::: Extract to read

Patients in the United States expect that hospitals will be able to treat their infections, but a growing number of drug shortages challenges that assumption. From 2001-2013, U.S. hospitals experienced 148 antibacterial drug shortages. These are seldom fleeting events—the mean shortage lasted nine months during this period and nearly a quarter of antibacterial drugs had multiple periods of unavailability or limited availability, according to a recent study published in Clinical Infectious Diseases.1
The trend shows more shortages in the future. The number of shortages rose sharply in 2007, from an average of 10 drugs per month to an average of 18 drugs per month. At the end of the study period, 26 drugs had unresolved shortages.
These shortages directly impact care and increase risk in the hospital setting. About half of the antibacterials affected by shortages involved drugs used in treatment of high-risk, multidrug resistant pathogens such as Clostridium difficile, carbapenem-resistant.

::::::
::: Record extracts

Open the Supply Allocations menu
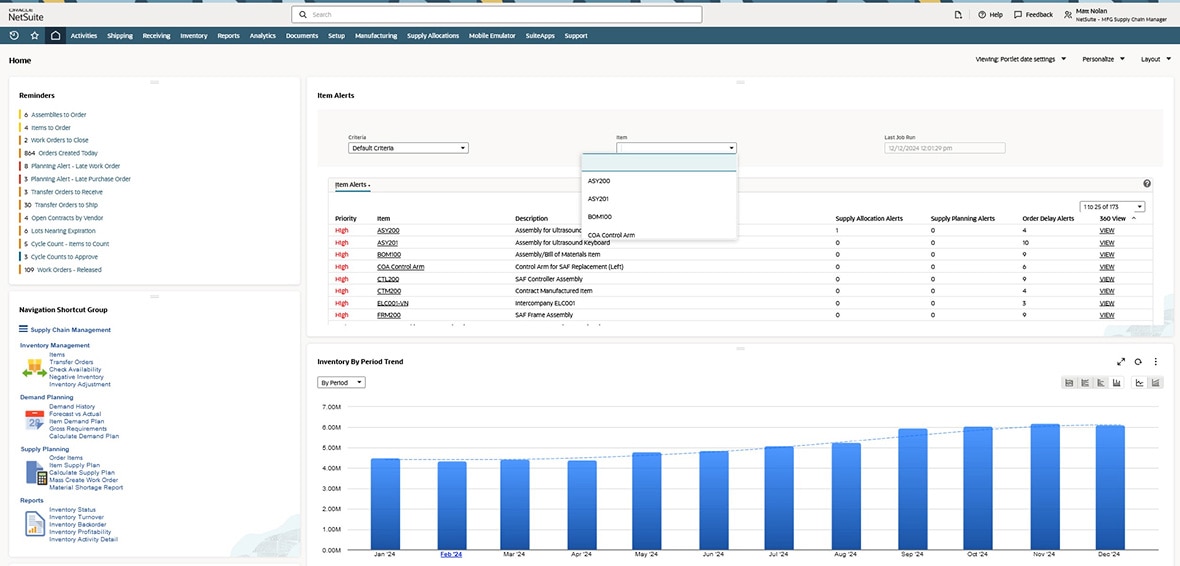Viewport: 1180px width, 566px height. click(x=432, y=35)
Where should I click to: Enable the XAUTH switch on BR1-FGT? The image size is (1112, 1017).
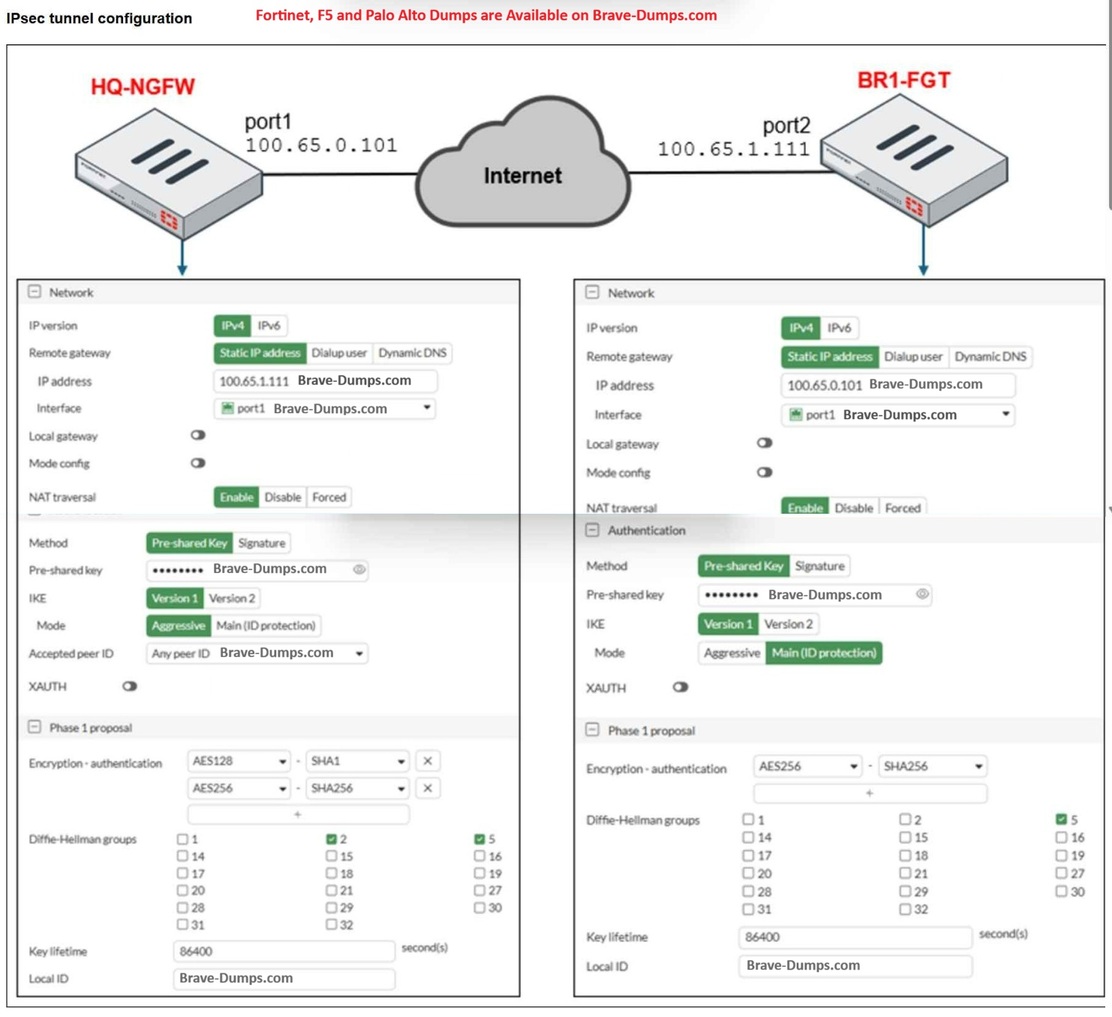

::::::
::: Record extracts

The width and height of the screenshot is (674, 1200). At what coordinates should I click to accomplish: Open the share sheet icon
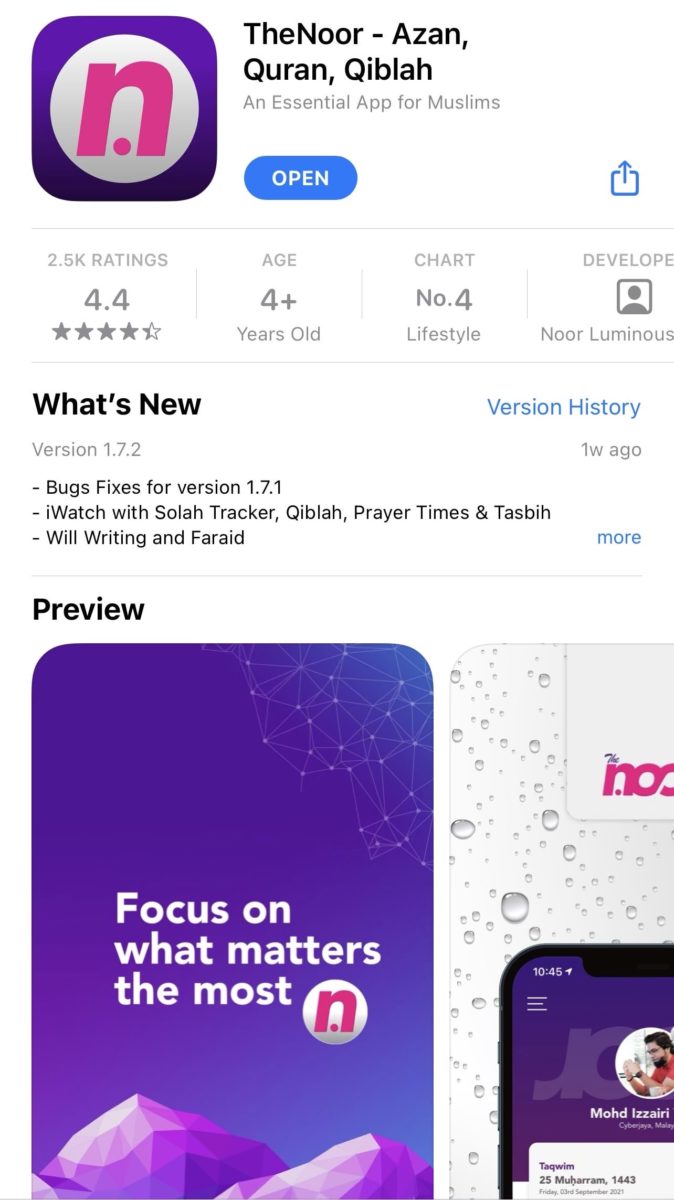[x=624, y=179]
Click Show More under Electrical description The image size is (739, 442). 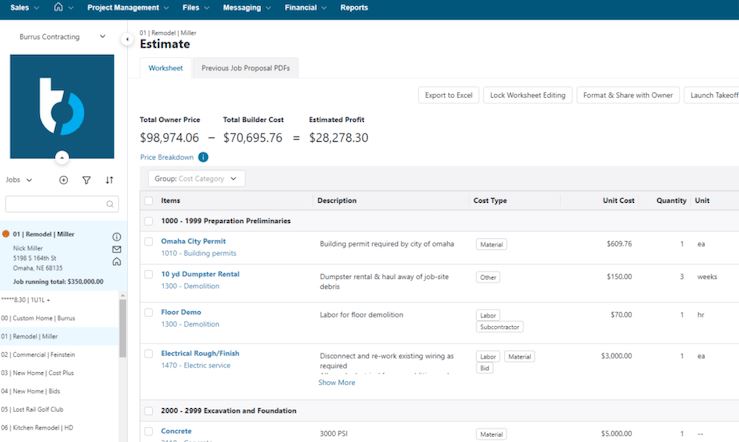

::::::
::: Record extracts

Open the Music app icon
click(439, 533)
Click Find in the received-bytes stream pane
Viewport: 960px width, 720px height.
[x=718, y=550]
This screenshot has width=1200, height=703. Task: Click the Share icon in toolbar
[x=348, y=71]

::::::

Exercise 1 –
For each statement about the drug-shortage passage, answer yes or no and quote the words that decide it. (a) The mean shortage lasted nine months. (b) Shortages fell in 2007. (c) Every shortage had been resolved by the end of the study period.
Exercise 2 –
List every whole number in the drug-shortage passage that counts drugs or shortages, with what each one counts.
Work only from the passage on antibacterial drug shortages.

Output 1 –
(a) Yes: "the mean shortage lasted nine months during this period"
(b) No: "The number of shortages rose sharply in 2007"
(c) No: "At the end of the study period, 26 drugs had unresolved shortages."

Output 2 –
- 148: antibacterial drug shortages in U.S. hospitals from 2001-2013
- 10: the average number of drugs per month before the 2007 rise
- 18: the average number of drugs per month after the 2007 rise
- 26: drugs with unresolved shortages at the end of the study period